This afternoon (29 May), the Secretary-General’s Special Adviser on Yemen, Jamal Benomar, is set to brief the Council, followed by closed consultations. Benomar will update the Council on developments in Yemen since his last briefing on 7 March. It seems that there is interest in having an outcome that would convey Council members’ willingness to assist the authorities during the transition period as well as send a clear signal to former President Ali Abdullah Saleh and his close associates not to impede progress. (Today’s briefing will be the first time that Benomar has briefed on the situation in Yemen publicly.)
Council members are likely to be particularly concerned about the recent deterioration in the security situation in Yemen and keen to hear from Benomar on the issue. On 21 May, media reports stated that 96 soldiers had died and many more injured when a uniformed man blew himself up in the midst of a military parade rehearsal in Sana’a, the day before Yemen was to commemorate its National Unity Day. Council members immediately condemned the attack in a press statement (SC/10656).
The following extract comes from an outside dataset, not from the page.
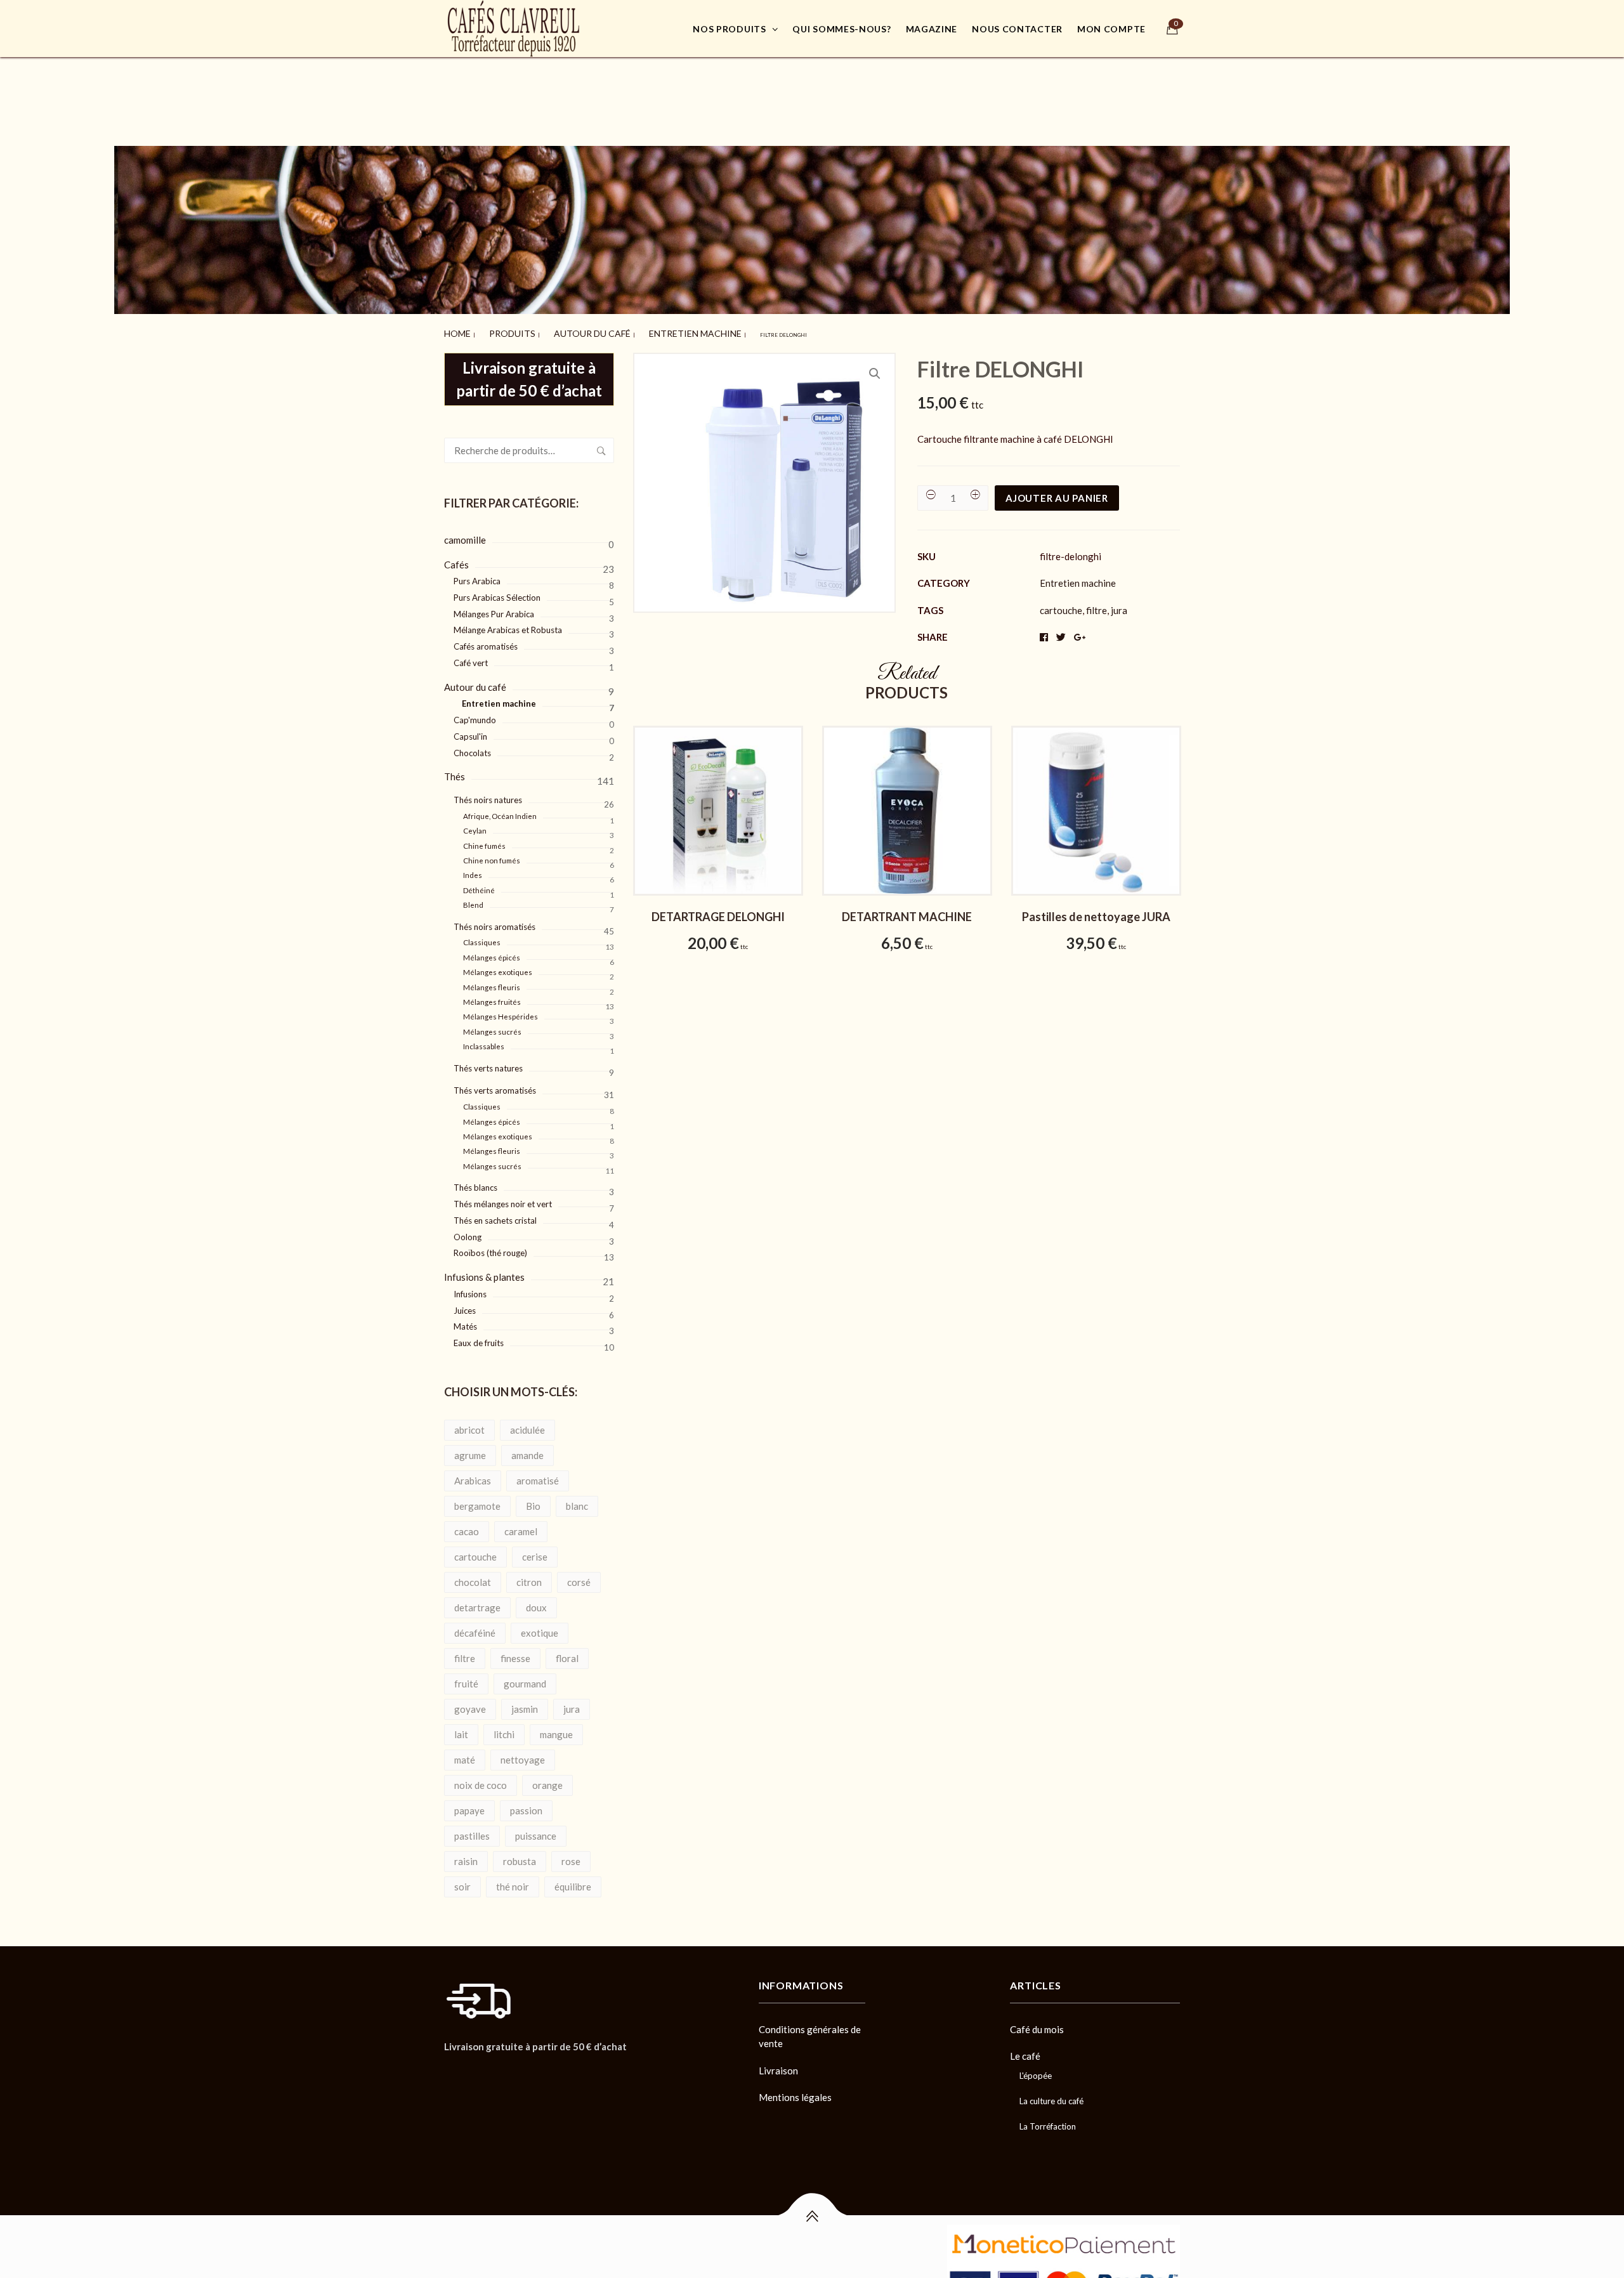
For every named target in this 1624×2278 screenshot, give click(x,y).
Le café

The Friends of Yemen, meeting at ministerial level on 23 May in Riyadh, also condemned the 21 May attack. (Saudi Arabia, the UK and Yemen jointly chair the Friends of Yemen group, which includes key Gulf countries, the G8 and intergovernmental organisations.) The Friends agreed to take concrete steps to assist Yemen through its political, economic and security reform process by the next ministerial meeting, in the margins of the 67th session of the General Assembly in late September.
Benomar, who has travelled to Yemen twice since his last briefing, is expected to emphasise that the transition process in Yemen remains fragile. He will likely highlight that interference from Saleh, as well as his family members (who remain in senior political and military roles), has been a key obstacle to President Abdrabuh Mansour Hadi’s reforms. (These reforms were agreed to in November 2011 when Saleh signed the Gulf Cooperation Council initiative, after the negotiation of an accompanying implementation mechanism.) Among other risks to Yemen’s stability, Benomar is expected to report terrorism linked to Al-Qaeda affiliated groups; the growing economic crisis across the country; and the lack of inclusiveness of the current transition framework as serious concerns.
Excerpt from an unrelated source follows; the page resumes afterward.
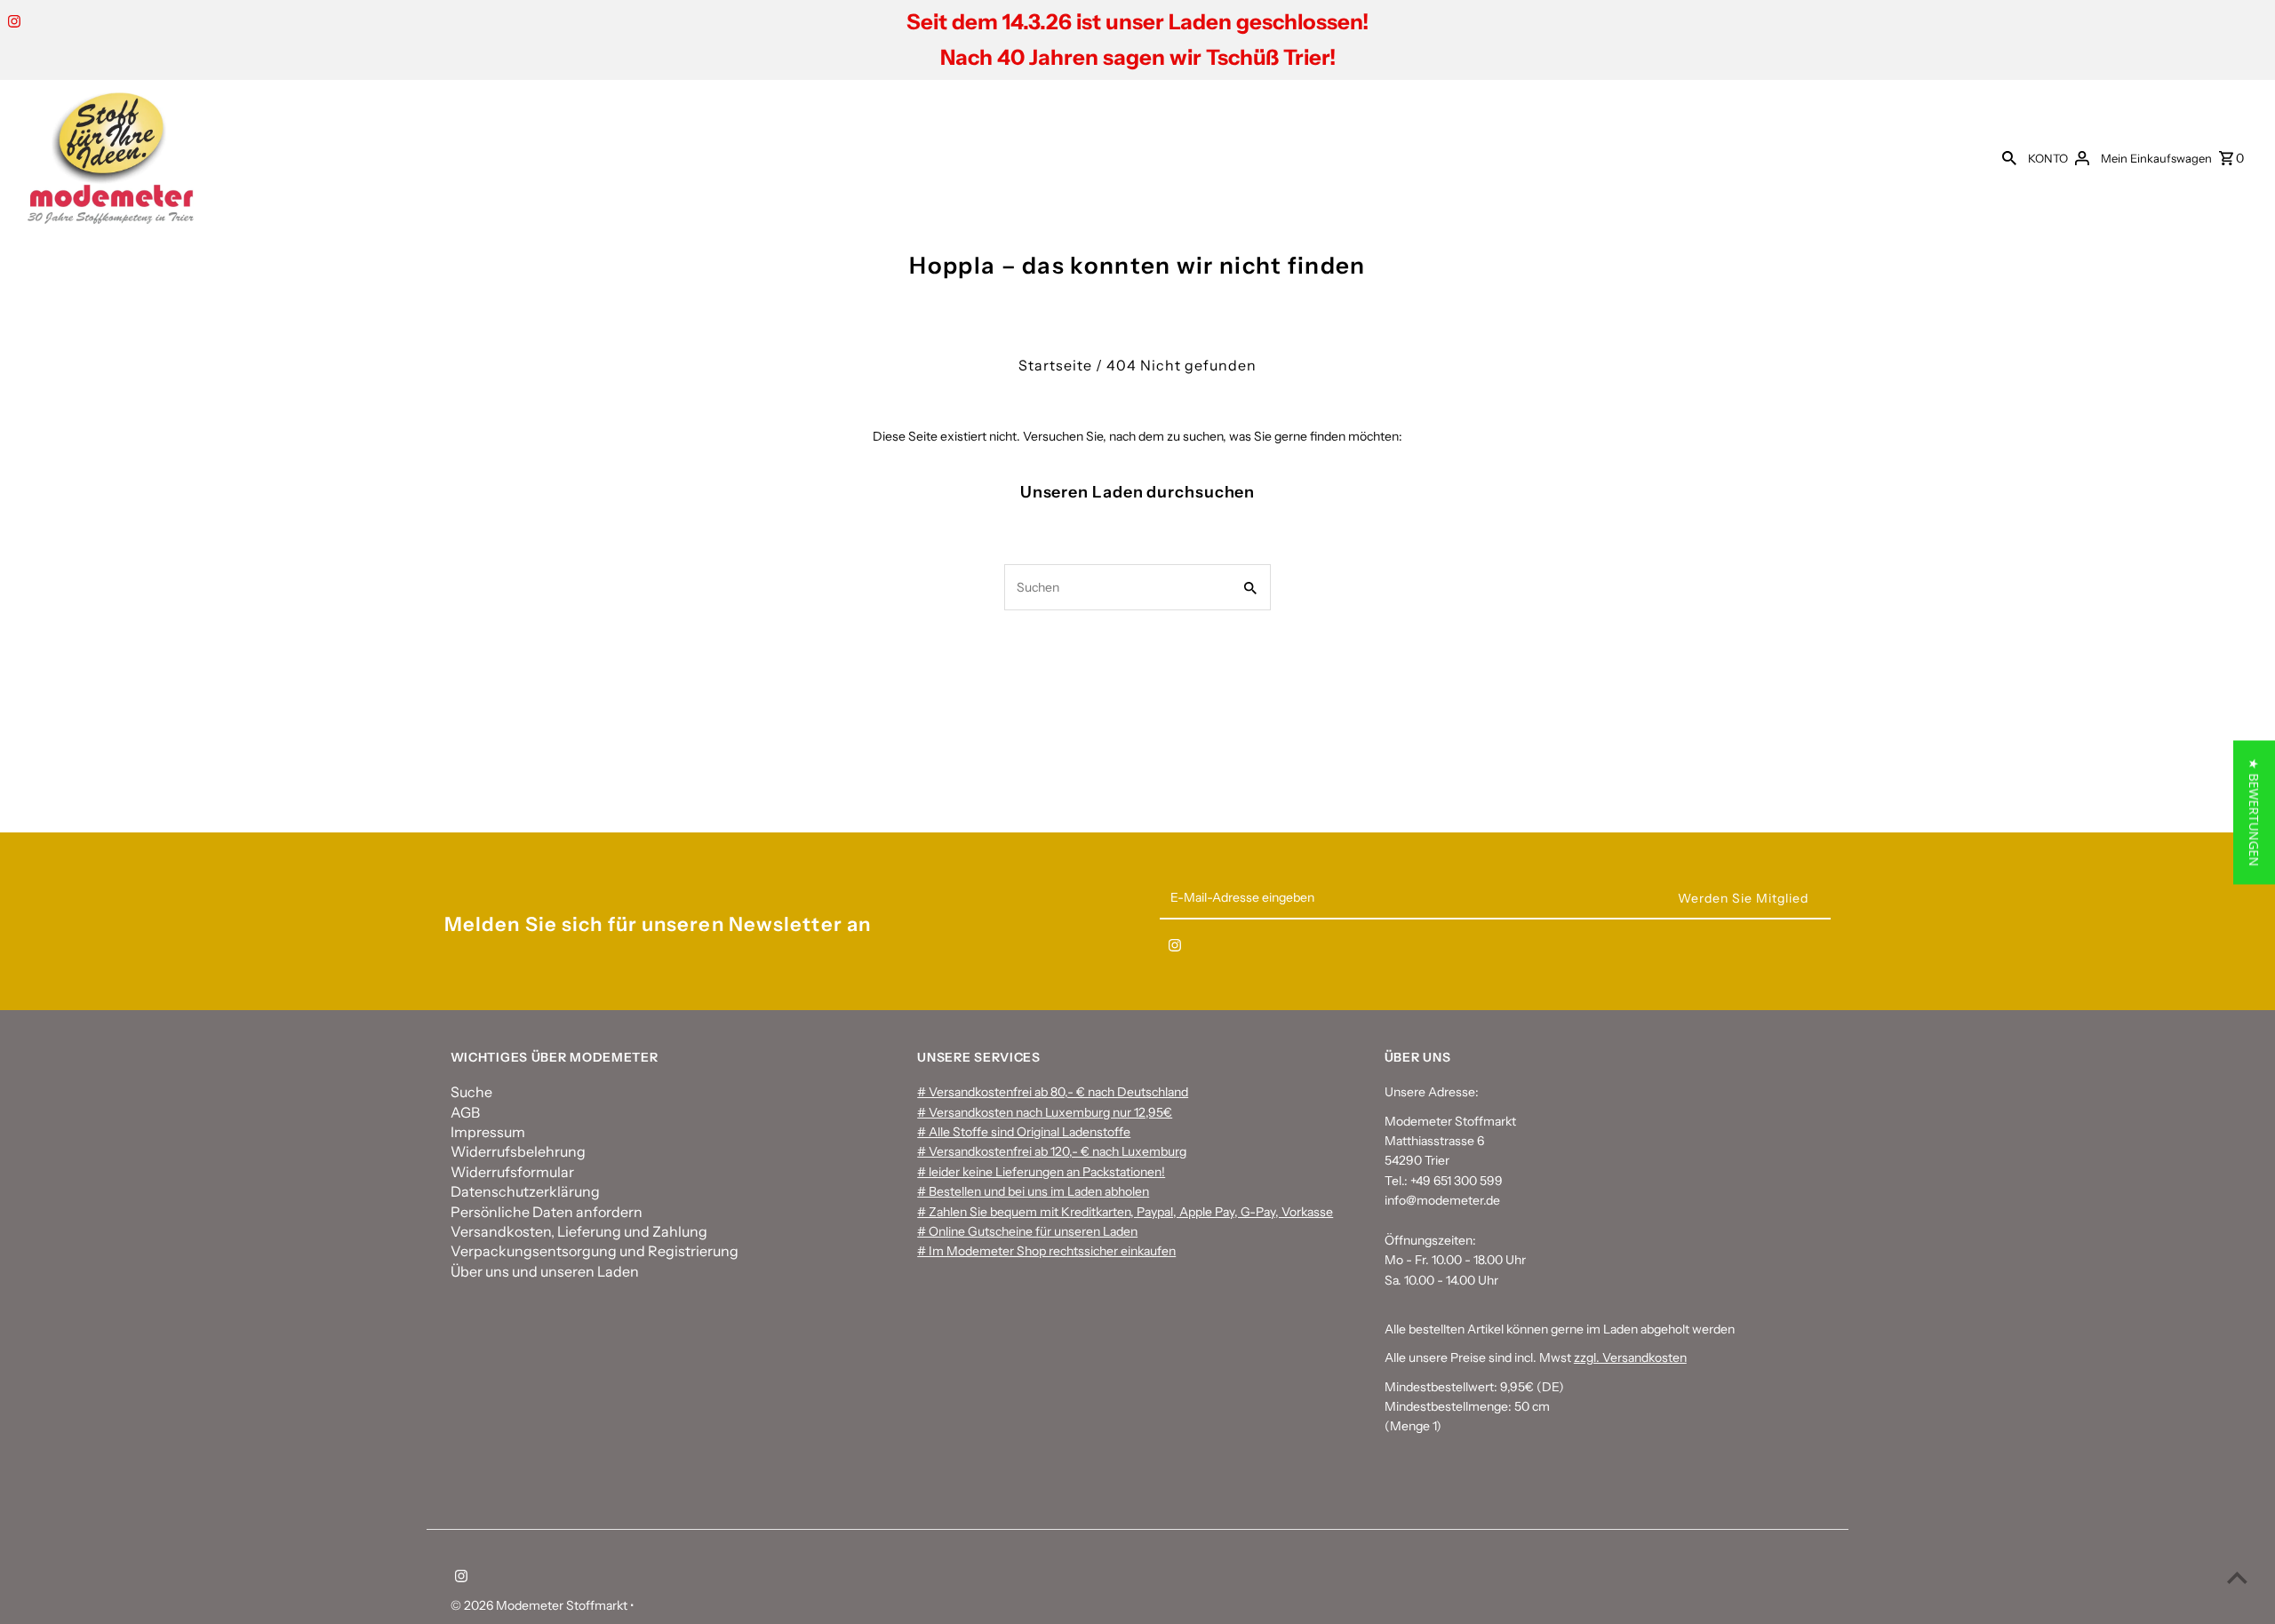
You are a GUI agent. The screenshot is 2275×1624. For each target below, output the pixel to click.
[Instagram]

It would appear that most Council members are concerned with the deteriorating security and humanitarian situations in Yemen. They consider that the recent increase in terrorist activity further underlines the urgency of military and security reforms. In addition, some members emphasise the need to distinguish between Al-Qaeda related violence and the inter-tribal clashes, where Yeminis are inclined to take up arms based on their tribal affiliations.